Breaking Bad Season 5 May 2026

Mike decides to "retire" by selling his share of the methylamine to Declan for $5 million. Walt demands Mike give him the names of the nine lawyers who handle the hazard payments. Mike refuses. A heated argument ends with Walt pulling a gun. Mike taunts him: "You just had to be the man. You just had to win. You couldn't let it go. You're not half the man Gus was." Walt shoots him. Then, in a moment of haunting humanity, Walt realizes he could have gotten the names from Lydia. Mike dies alone by a river, telling Walt to "shut the fuck up" and let him die in peace.

Walt uses a remote-controlled machine gun rigged in the trunk of a car to massacre Jack’s gang. He finds Jesse, a beaten, emaciated slave. Jesse refuses to kill Walt. Walt asks Jesse to shoot him, but Jesse just says, "Do it yourself." Walt then tells Jesse that he watched Andrea die—and that Todd killed her. Jesse strangles Todd with his own chain. As Jesse escapes, Walt is shot by a fragment of his own machine gun. He wanders into the lab.

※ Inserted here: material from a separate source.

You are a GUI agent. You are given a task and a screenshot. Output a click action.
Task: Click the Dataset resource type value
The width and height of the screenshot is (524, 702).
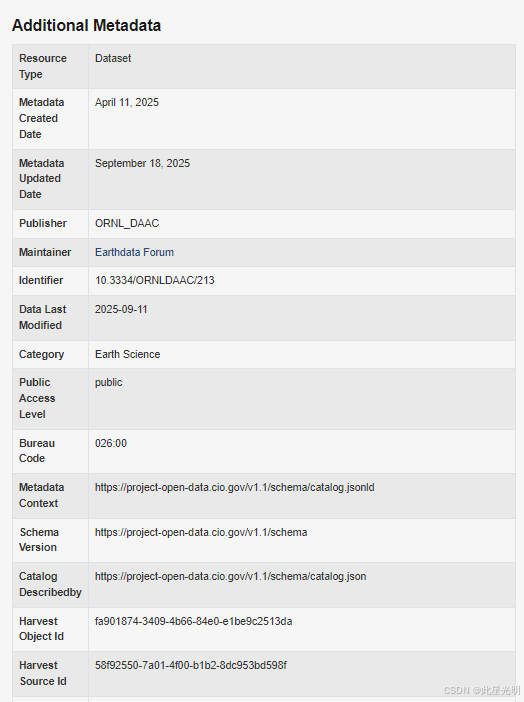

Walt is alone in a remote New Hampshire cabin. He has cancer again, back with a vengeance. He pays for a single, pathetic hour of company. Meanwhile, Jesse is a prisoner of Jack’s gang, forced to cook meth in a cage. Todd, who has a creepy crush on Lydia, treats Jesse with a bizarre, polite sadism. Jesse learns of Andrea, Brock's mother, and is forced to watch as Todd murders her on her doorstep as a warning not to escape. breaking bad season 5

Hank and Jesse set a trap: they bury Jesse's $5 million in a desert spot and have a fake phone call saying they've found Walt's money. Walt, paranoid, races to the site. He finds Hank and Gomez. Walt is arrested. Then, the Nazis arrive. Walt, desperate, called Todd to summon Uncle Jack as a "distraction," telling him that "the DEA agent" (Hank) was a problem—but he never told them to come armed. It's a colossal miscalculation.

Walt devises a plan: a coordinated hit on all nine men within a two-minute window. Jesse, horrified by the prison violence he witnesses (a horrific montage of shivs and falls), is disgusted. Mike is furious, not at the act, but at Walt’s chaotic, untidy nature. Mike wants to pay the men "hazard pay" to keep them quiet and retire peacefully. Walt overrules him. Mike decides to "retire" by selling his share

Walt races home. He tells Skyler to pack. She refuses. He forces her at knifepoint to give him the knife, then takes Holly. In a desperate, heartbreaking scene, he leaves Holly at a fire station and calls Skyler, knowing the DEA is listening. He pretends to be a monster, snarling that he did it all for himself, that she was just a hostage. He takes all the blame, clearing Skyler of any charges. He then disappears, using the vacuum repair man to get a new identity.

Their methylamine is running out. Declan cuts off supply. Lydia suggests stealing a tanker car of methylamine from a passing train. The plan is a masterpiece of precision: Walt, Jesse, and Todd (a bug-eyed, polite, sociopathic pest control worker Jesse brought on) must drain the car while the train is moving, replace it with water, and vanish within 90 seconds. They succeed perfectly. As they celebrate, a kid on a dirt bike, Drew Sharp, appears from the desert, having witnessed everything. Before anyone can react, Todd calmly draws a pistol and shoots the boy dead. A heated argument ends with Walt pulling a gun

Walt, Jesse, and a resentful Mike go into business together. They need a new distribution network. Walt approaches Lydia Rodarte-Quayle, a nervous, high-strung Madrigal Electromotive executive (Gus’s parent company). She connects them with Declan, a local Phoenix kingpin. Declan laughs at Walt’s proposal of $15 million for the methylamine. Walt coldly retorts, "Then I’ll just cook my own." He buys a Vamonos Pest control company as a front, cooking in the tents of fumigated houses while the owners are away.